The Angelic Upstarts were formed in South Shields (Tyneside) in 1978 after the initial punk explosion had hit London. Their first single The Murder of Liddle Towers (1978) was released on Rough Trade and quickly became a classic punk single.
Their original drummer, Keith ‘Sticks’ Warrington, left the band to join the Cockney Rejects – possibly because the Upstarts allegedly sold his £500 drum kit for 20 quid without his permission or knowledge . . .
The band tended to attract one of two reactions. One school of thought castigated them as banal, inarticulate rabble-rousers who represented a pale reflection of punk rock, while another saw their work as a meeting of working-class ideology and musical aspiration. Mensi (aka Thomas Mensforth) was always liable to provoke such polarisation.
His lyrics made much of his impoverished upbringing and lashed out at London’s middle-class intelligentsia, as well as standard punk targets like the police and politicians.

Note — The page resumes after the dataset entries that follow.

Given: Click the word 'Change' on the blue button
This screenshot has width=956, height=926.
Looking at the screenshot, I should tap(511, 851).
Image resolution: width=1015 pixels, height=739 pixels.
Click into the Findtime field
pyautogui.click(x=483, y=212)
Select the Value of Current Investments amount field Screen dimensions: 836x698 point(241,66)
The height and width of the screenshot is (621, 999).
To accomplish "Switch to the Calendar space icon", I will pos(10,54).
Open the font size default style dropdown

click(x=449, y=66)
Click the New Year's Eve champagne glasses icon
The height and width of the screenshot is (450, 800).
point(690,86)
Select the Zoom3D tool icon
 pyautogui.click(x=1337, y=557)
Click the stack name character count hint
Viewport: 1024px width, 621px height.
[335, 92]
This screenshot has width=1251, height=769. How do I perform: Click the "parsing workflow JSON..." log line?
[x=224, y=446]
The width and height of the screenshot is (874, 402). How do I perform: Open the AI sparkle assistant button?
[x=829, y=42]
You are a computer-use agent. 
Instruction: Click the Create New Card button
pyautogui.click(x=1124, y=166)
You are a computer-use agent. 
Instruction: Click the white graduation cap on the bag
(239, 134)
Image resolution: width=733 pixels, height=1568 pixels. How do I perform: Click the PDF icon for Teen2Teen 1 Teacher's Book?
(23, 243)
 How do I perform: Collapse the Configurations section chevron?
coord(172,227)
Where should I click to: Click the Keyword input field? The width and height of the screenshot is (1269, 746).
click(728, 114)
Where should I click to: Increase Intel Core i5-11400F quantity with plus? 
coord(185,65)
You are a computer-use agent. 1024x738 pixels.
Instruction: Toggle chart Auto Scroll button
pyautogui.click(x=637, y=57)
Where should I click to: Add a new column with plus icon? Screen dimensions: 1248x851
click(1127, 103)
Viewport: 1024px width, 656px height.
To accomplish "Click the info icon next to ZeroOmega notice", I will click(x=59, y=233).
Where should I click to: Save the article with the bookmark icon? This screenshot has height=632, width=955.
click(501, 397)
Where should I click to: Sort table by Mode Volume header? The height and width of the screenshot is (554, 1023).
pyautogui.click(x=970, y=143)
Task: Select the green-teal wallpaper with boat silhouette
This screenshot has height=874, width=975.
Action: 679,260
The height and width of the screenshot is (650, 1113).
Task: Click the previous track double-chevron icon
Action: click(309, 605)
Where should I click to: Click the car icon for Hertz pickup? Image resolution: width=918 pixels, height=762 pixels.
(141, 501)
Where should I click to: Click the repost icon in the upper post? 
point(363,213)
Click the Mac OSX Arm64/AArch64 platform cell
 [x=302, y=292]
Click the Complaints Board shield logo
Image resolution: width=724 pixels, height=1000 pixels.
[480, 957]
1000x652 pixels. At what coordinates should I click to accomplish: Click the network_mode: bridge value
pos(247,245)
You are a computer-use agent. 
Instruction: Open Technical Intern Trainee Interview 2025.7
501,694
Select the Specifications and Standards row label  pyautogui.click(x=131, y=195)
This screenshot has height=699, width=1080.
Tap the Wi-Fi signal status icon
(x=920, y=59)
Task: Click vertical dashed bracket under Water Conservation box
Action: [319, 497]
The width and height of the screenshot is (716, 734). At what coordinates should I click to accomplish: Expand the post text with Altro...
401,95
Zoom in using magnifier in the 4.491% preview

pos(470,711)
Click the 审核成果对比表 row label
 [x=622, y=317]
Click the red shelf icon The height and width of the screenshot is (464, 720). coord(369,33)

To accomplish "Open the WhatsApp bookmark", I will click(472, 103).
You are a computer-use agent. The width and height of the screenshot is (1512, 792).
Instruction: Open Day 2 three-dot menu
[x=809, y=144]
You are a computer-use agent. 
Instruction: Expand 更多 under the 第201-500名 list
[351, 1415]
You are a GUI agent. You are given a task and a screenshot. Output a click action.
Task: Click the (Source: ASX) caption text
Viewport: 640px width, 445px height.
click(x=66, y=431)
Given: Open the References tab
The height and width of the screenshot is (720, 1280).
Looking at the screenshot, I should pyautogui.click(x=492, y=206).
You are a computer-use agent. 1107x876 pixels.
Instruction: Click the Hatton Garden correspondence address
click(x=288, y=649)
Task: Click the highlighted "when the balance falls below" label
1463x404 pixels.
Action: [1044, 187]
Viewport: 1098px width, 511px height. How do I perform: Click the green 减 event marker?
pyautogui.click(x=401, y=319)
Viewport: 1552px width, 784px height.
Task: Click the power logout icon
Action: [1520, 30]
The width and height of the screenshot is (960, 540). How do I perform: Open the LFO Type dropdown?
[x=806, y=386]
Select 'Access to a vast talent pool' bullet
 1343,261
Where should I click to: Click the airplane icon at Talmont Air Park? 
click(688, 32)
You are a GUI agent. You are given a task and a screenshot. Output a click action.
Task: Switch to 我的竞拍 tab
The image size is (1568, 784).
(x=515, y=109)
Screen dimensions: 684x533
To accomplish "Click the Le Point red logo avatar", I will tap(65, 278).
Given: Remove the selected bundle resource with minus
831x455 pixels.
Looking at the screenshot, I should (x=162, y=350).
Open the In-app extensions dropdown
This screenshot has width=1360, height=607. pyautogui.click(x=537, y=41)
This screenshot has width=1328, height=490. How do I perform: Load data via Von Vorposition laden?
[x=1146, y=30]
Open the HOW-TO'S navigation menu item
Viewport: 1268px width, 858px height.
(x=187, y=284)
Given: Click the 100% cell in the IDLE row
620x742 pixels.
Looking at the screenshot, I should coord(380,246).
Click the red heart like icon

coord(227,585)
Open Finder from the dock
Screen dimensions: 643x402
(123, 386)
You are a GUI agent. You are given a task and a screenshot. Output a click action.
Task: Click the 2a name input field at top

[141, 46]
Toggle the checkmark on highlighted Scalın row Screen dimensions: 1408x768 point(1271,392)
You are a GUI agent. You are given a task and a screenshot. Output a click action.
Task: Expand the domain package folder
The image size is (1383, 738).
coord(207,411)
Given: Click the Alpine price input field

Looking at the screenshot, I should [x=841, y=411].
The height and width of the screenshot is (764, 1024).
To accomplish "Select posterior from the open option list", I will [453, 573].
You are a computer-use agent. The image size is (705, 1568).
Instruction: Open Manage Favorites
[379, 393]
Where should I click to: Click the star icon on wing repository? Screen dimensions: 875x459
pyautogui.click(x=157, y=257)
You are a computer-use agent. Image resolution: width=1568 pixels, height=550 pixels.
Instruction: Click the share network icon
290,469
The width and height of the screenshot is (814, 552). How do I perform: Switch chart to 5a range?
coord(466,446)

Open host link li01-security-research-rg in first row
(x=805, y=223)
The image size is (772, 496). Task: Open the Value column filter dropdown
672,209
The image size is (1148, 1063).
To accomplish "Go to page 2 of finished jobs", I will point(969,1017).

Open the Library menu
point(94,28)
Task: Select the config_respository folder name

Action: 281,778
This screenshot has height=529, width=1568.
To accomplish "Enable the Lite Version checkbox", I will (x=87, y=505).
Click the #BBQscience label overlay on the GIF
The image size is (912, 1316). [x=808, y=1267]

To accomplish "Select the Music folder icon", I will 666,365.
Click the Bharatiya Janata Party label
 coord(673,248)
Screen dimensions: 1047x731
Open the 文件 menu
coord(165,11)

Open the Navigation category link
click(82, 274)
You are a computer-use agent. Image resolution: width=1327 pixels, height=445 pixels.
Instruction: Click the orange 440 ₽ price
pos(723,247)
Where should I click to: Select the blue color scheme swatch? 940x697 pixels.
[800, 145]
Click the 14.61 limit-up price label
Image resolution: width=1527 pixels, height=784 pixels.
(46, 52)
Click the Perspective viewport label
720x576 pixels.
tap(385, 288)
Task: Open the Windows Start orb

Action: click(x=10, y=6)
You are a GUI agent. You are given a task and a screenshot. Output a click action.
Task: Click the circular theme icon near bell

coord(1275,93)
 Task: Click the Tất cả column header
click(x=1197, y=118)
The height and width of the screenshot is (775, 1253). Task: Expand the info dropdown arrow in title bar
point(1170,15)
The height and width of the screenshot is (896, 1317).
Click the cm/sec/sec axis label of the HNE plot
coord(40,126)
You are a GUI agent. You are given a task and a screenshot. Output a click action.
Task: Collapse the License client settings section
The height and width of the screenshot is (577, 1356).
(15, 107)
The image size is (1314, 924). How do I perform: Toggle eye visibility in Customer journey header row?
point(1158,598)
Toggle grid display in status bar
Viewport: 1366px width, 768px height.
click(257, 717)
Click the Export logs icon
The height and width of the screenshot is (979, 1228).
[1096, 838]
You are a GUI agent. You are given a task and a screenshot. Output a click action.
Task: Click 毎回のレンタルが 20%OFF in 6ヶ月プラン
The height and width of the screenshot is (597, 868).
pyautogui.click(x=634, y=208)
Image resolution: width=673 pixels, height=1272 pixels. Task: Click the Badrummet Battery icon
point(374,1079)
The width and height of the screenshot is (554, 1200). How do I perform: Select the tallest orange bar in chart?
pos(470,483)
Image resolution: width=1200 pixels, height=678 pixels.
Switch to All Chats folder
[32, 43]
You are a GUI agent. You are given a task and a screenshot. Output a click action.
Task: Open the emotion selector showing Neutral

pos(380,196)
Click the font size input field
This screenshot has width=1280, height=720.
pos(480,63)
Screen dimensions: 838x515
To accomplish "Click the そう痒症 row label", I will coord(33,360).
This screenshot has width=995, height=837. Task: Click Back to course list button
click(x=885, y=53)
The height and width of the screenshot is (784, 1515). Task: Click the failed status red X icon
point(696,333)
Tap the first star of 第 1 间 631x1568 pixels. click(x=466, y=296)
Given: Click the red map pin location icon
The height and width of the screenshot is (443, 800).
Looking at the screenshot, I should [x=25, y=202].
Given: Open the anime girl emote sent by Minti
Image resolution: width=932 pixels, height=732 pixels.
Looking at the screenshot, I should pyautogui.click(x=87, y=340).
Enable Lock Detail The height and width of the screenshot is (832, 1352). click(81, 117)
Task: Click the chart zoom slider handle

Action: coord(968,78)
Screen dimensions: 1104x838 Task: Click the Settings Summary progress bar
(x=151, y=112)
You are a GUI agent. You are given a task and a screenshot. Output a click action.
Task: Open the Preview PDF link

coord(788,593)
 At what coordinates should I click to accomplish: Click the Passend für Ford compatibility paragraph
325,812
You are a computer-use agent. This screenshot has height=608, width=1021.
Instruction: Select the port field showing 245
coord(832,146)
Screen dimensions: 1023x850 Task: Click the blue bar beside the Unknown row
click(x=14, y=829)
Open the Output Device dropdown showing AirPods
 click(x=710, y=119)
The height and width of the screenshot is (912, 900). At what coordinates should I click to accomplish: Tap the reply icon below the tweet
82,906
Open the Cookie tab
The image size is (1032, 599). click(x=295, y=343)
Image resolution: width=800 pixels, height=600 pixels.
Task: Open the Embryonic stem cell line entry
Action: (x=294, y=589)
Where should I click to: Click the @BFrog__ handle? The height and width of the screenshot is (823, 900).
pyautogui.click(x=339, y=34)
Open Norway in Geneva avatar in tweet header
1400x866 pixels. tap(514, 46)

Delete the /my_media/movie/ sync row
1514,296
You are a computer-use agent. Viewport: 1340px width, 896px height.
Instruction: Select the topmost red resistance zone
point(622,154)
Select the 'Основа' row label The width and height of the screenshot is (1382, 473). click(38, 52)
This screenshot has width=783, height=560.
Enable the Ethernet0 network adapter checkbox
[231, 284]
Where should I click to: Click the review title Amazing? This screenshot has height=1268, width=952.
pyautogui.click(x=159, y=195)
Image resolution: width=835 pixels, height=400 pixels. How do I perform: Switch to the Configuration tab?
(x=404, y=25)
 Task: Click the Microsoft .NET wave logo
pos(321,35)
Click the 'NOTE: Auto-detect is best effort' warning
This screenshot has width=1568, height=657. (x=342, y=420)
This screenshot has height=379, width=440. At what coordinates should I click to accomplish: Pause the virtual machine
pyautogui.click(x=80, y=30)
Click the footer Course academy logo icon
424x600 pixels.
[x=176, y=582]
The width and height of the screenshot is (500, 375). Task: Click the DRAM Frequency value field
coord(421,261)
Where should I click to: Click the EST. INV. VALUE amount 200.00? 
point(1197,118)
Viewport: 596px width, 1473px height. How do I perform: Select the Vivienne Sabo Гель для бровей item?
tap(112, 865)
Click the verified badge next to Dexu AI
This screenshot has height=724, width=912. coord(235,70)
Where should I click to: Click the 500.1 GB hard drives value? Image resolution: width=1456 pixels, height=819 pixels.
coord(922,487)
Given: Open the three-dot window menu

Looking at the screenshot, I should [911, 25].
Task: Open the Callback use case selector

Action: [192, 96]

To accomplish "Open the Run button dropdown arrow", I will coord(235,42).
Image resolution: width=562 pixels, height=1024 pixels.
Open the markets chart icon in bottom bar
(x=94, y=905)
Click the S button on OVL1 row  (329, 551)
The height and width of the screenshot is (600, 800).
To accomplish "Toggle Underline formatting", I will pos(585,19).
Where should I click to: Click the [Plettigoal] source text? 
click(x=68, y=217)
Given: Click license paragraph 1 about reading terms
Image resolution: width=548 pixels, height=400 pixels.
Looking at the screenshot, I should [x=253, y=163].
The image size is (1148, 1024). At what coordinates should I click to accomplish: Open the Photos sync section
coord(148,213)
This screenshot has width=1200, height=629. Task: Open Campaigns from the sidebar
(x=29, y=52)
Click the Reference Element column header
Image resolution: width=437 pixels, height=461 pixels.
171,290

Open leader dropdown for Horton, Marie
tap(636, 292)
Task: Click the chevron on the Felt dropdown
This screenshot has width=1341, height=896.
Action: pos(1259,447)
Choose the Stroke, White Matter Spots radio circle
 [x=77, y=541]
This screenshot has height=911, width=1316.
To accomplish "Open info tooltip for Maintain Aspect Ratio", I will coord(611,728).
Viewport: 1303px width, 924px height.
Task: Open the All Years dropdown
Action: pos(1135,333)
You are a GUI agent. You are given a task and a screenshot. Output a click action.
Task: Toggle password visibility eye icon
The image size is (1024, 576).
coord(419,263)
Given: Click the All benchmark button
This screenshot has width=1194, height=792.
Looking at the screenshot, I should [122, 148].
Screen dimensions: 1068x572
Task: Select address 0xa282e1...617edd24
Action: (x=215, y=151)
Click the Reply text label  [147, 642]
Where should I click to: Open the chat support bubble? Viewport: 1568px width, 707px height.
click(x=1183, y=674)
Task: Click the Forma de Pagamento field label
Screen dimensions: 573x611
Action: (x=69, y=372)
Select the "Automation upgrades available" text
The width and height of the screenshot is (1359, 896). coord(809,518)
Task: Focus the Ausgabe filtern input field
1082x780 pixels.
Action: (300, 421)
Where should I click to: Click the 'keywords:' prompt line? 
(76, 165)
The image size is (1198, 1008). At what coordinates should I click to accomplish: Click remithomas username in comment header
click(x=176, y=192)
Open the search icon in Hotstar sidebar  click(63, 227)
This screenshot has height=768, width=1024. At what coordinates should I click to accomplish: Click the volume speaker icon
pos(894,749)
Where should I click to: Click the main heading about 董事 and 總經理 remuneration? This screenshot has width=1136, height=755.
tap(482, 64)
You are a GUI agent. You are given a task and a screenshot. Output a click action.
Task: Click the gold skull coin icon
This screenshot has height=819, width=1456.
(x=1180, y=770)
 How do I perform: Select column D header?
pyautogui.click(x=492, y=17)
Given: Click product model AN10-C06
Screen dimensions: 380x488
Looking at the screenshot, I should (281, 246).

Jimmy Pursey of Sham 69 produced the minimalist Teenage Warning (1979), a cul-de-sac of single-idea songs made palatable by the band’s wholehearted delivery and their denunciation of racism – a particularly admirable stance at a time when other skinhead bands, such as Skrewdriver, were flirting with extreme right-wing elements.
With the UK hit singles, I’m An Upstart and Teenage Warning (both 1979), they focused on the plight of the ‘working man’ (at this stage, it was generally gender-specific stuff), though their identification of the cause of that oppression was simplistic.
Angel Dust (The Collected Highs) (1983) was a useful compilation of their best early work, and paved the way for Reason Why? (1983), an album on which the Angelic Upstarts came closest to the intensity and diversity of The Clash.
Now with Tony Feedback (bass), Bryan Hayes (rhythm guitar) and ex-Roxy Music drummer Paul Thompson, they had also broadened their sound with the introduction of saxophones and keyboards.
Mensi was at his most affecting when reciting an unaccompanied poem, Geordie’s Wife – a brave step for a musician closely identified with working-class machismo.
The Power Of The Press (1986) incorporated working-class folk ballads such as Eric Bogle’s Green Fields Of France, while the controversial single release Brighton Bomb celebrated the IRA’s attempt to assassinate the Conservative cabinet.
However, there was limited evidence that Angelic Upstarts fans were growing with the band, and this was confirmed by their break-up in late 1986.
Following a slew of avoidable live albums and compilations, they reunited in 1992 for the lacklustre Bombed Out – a return to their hard-hitting punk roots. The career low-point here was another poem, the profoundly embarrassing Proud And Loud.